St. Galler Tagblatt vom 29.07.2011
Nicht nur in Skandinavien distanzieren sich nun rechte Parteien wortreich von Breiviks Tat. Doch ähnliches Gedankengut ist in Europa weit verbreitet. Auch Schweizer Rechtsextreme – und nicht nur sie – fordern den «Schutz der lokalen Eigenheiten» statt die multikulturelle Gesellschaft.
Richard Clavadetscher
Geht es um den Rechtsextremismus in der Schweiz, stehen Gruppierungen wie die «Partei National Orientierter Schweizer» (Pnos) im Vordergrund oder Verbände wie die vor allem im Aargau, dem Kanton Bern und im Luzerner Hinterland verbreitete «Helvetische Jugend». Es geht auch um «Blood & Honour» oder die Hammerskins. Beobachter dieser Gruppen meinen, die Szene zähle wohl nicht mehr als rund tausend Mitglieder und etwa gleich viele Sympathisanten.
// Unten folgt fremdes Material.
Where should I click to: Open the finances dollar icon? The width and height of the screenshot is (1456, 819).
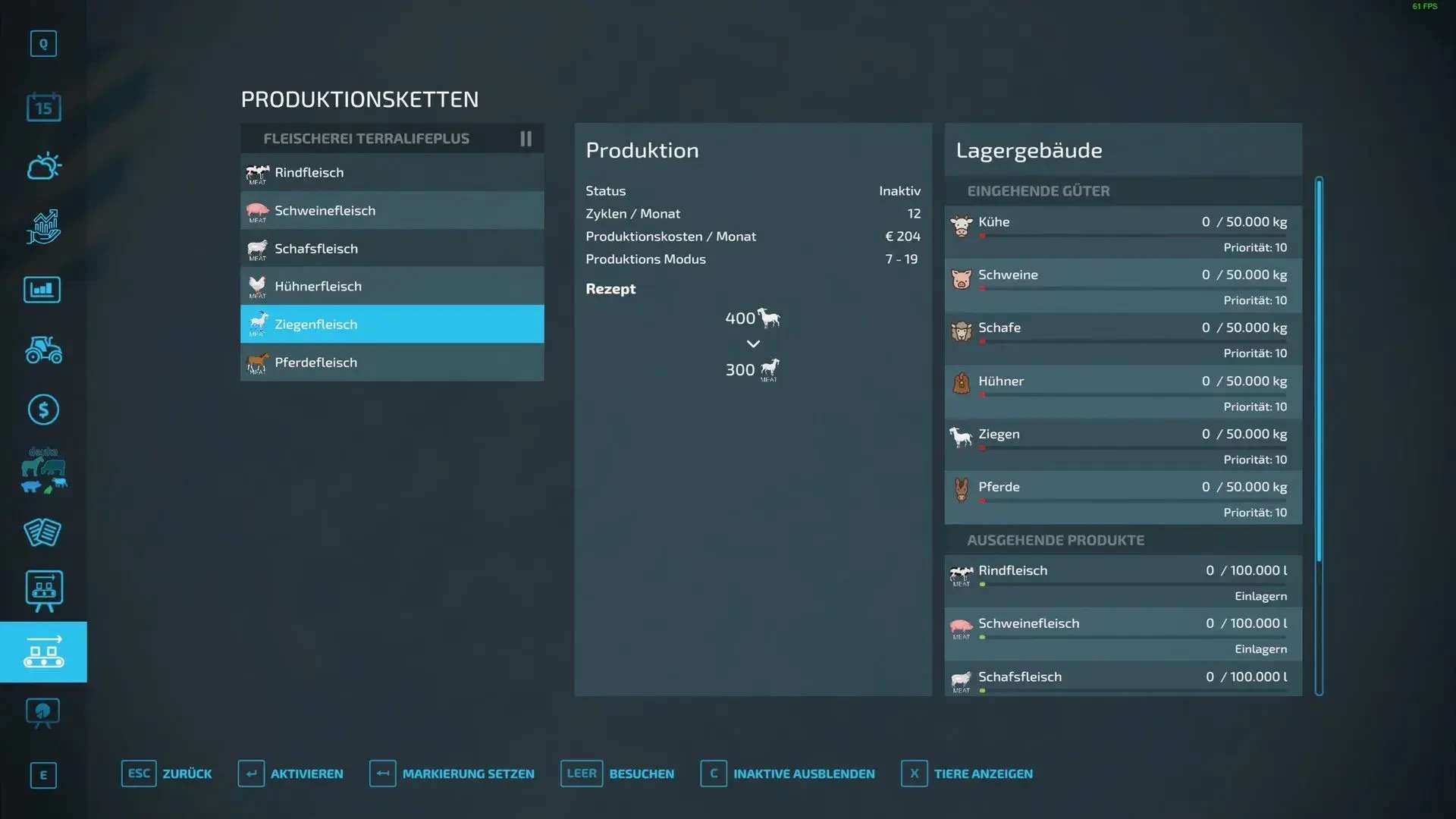[43, 410]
«Langjähriger Tiefststand»
Man kann sich die Beantwortung der Frage nach der Bedeutung des Rechtsextremismus einfach machen und den vom Nachrichtendienst des Bundes verfassten jüngsten Bericht «Sicherheit Schweiz» zitieren. Danach ist der Rechtsextremismus existent, aber er ist verschwindend klein und hat sich «in den letzten Jahren nicht wesentlich verändert». Die Zahl seiner Gewalttaten sei rückläufig, sogar auf einem «langjährigen Tiefststand».
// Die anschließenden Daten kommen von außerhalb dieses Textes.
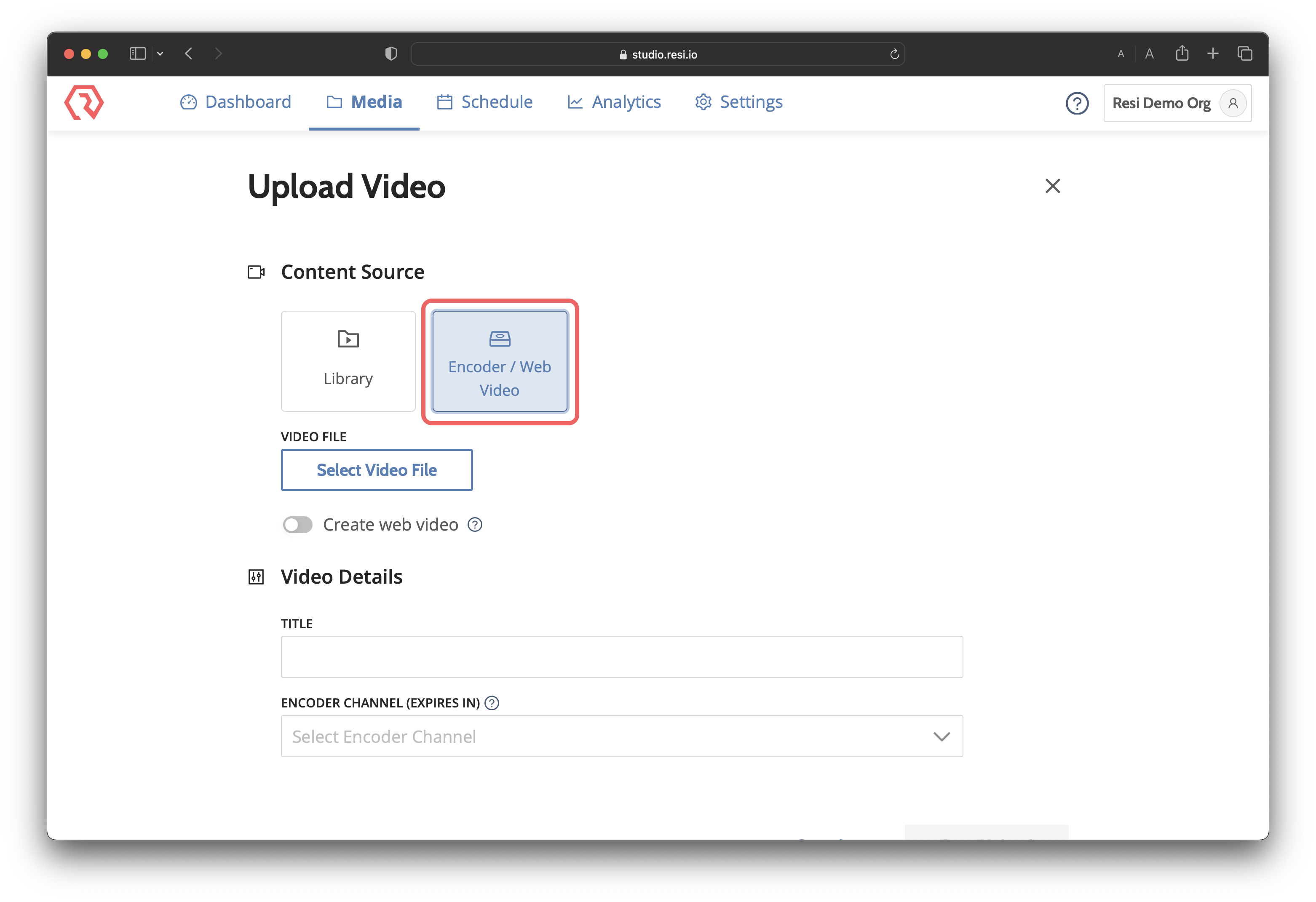Screen dimensions: 1316x902
Task: Click inside the Title input field
Action: point(621,656)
Gerade mal sieben «ausgewählte Ereignisse» waren dem Nachrichtendienst wichtig genug, um sie im Bericht für das Jahr 2010 aufzulisten. Darunter war das Skinhead-Konzert in Amriswil vom 13./14. März, besucht von rund 150 Personen: «Die Konzertbesucher stammten aus verschiedenen Teilen der Schweiz, aber auch aus dem Ausland, insbesondere aus Deutschland und Österreich. Rechtsextreme hatten den Partyraum unter dem Vorwand gemietet, ein Geburtstagsfest zu feiern.» Oder dann das «Kriegerlispiel» in einem Kieswerk im Kanton St. Gallen vom 25. April: «Neun Rechtsextreme spielten Softair und führten Wehrsportübungen durch. Bei Softair kämpfen mit Druckluftwaffen ausgerüstete Teams nach militärischen Szenarien gegeneinander.» Die anderen Vorfälle sind vorwiegend arttypische Schlägereien.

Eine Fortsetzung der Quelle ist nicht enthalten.